In what could be a chilling portent for those attempting to offer advanced services, global TV shipments have flat lined in Q12011 according to a quarterly analysis by DisplaySearch.

The screen technology specialist calculates that in the first quarter of the year, global TV shipments rose by only a single percentage, year on year, and this despite the continued roll out of HD across the world and the introduction of 3D in the leading economies.

The DisplaySearch Quarterly Global TV Shipment and Forecast Report shows that the disappointing data comes after a period of prolonged growth for the industry and that on a quarter by quarter basis, total shipments fell 29% 55.2 million units. The analyst noted that this was a sharper than normal Q4/Q1 differential/ It adds that excessive shipment volume in Q4’10, which rose 15% year on year, did not match sell-through growth and led to inventory carry-over from the holiday season in many regions. Particularly slow growth was seen in North America and Western Europe, and even China experienced a halting demand.

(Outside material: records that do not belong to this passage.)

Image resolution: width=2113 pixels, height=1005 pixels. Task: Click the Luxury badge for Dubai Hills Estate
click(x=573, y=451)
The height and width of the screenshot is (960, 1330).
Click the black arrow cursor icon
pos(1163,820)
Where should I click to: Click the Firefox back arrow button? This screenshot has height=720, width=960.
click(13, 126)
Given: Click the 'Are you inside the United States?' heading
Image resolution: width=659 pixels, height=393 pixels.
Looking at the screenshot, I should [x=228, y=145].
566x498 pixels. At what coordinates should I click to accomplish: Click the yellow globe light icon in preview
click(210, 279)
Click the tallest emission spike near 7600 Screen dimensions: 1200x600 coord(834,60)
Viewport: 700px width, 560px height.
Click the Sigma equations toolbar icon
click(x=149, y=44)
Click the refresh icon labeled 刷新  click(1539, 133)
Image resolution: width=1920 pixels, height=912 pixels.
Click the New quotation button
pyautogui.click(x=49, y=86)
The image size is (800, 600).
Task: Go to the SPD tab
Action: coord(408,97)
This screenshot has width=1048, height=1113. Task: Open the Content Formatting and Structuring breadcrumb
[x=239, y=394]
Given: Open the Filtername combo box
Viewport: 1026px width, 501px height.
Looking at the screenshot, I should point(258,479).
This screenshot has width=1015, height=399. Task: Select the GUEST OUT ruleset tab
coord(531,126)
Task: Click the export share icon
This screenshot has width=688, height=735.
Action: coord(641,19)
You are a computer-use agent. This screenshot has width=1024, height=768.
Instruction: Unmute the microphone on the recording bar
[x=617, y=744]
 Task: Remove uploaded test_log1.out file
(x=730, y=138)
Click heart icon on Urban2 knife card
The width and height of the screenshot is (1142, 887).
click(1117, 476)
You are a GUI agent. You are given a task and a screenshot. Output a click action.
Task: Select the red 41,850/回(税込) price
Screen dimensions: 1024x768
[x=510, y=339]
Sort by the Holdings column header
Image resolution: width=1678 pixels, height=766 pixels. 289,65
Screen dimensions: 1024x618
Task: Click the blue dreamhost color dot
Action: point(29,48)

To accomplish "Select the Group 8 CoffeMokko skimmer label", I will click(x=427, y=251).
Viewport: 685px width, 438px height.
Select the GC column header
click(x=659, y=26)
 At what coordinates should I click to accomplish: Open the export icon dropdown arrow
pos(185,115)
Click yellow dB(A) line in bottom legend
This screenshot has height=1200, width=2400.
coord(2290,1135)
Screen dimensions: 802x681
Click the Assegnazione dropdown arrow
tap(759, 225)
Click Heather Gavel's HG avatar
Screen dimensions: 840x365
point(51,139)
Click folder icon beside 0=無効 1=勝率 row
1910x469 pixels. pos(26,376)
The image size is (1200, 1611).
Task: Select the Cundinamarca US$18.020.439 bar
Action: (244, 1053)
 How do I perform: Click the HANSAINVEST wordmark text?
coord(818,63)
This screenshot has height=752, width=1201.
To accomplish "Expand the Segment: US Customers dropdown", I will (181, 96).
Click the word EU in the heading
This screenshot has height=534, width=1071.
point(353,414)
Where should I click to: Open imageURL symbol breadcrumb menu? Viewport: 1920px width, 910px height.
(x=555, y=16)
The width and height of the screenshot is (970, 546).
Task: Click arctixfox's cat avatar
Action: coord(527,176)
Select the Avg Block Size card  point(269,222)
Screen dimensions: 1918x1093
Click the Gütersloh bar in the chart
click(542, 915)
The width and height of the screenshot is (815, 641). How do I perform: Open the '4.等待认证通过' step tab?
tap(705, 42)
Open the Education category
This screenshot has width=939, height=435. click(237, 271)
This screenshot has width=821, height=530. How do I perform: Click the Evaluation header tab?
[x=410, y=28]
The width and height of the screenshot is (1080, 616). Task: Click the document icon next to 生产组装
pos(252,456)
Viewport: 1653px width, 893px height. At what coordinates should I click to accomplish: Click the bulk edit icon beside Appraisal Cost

In terms of specific technologies, LCD TV shipments in Q1 2011 showed the weakest ever year on year growth on record, 9% year on year, to 44.3 million units. This was attributed partially to shipments growing 50% Y/Y in Q1’10 in preparation for the spike in business form the World Cup football tournament in June 2010. By contrast, plasma TV shipments posted growth for the sixth straight quarter in Q1 2011, up 6% year on year to 3.65 million units. That said, DisplaySearch warned that it had discerned a softening in growth for plasma especially in Europe and Japan. In addition it noted that most of the growth was for 720p models.

On a brighter note for those making a huge bet on the technology, 3D was found to have accounted for increasing shares of both shipments and revenues, 4% and 12% respectively, in Q1 2011. In North America 3D sets accounted for almost a fifth of total TV revenues and almost a quarter of revenues for screens larger than 40”. Yet growth was being driven by lower priced units that were based on lower frame rate LCD TVs. Whilst stimulating growth, some have questioned whether this would compromise quality.

“As the global TV market recovered from the depths of the Great Recession, TV brands and retailers eager to capture market share lowered prices and demand rebounded,” explained Hisakazu Torii, DisplaySearch Vice President of TV Research.

“Once the intense competitive pressure to win market share collided with falling prices, it became difficult for many brands to operate profitably, so new features were introduced that slowed price erosion. However, this may have also stifled demand in mature markets that had high flat panel TV penetration.”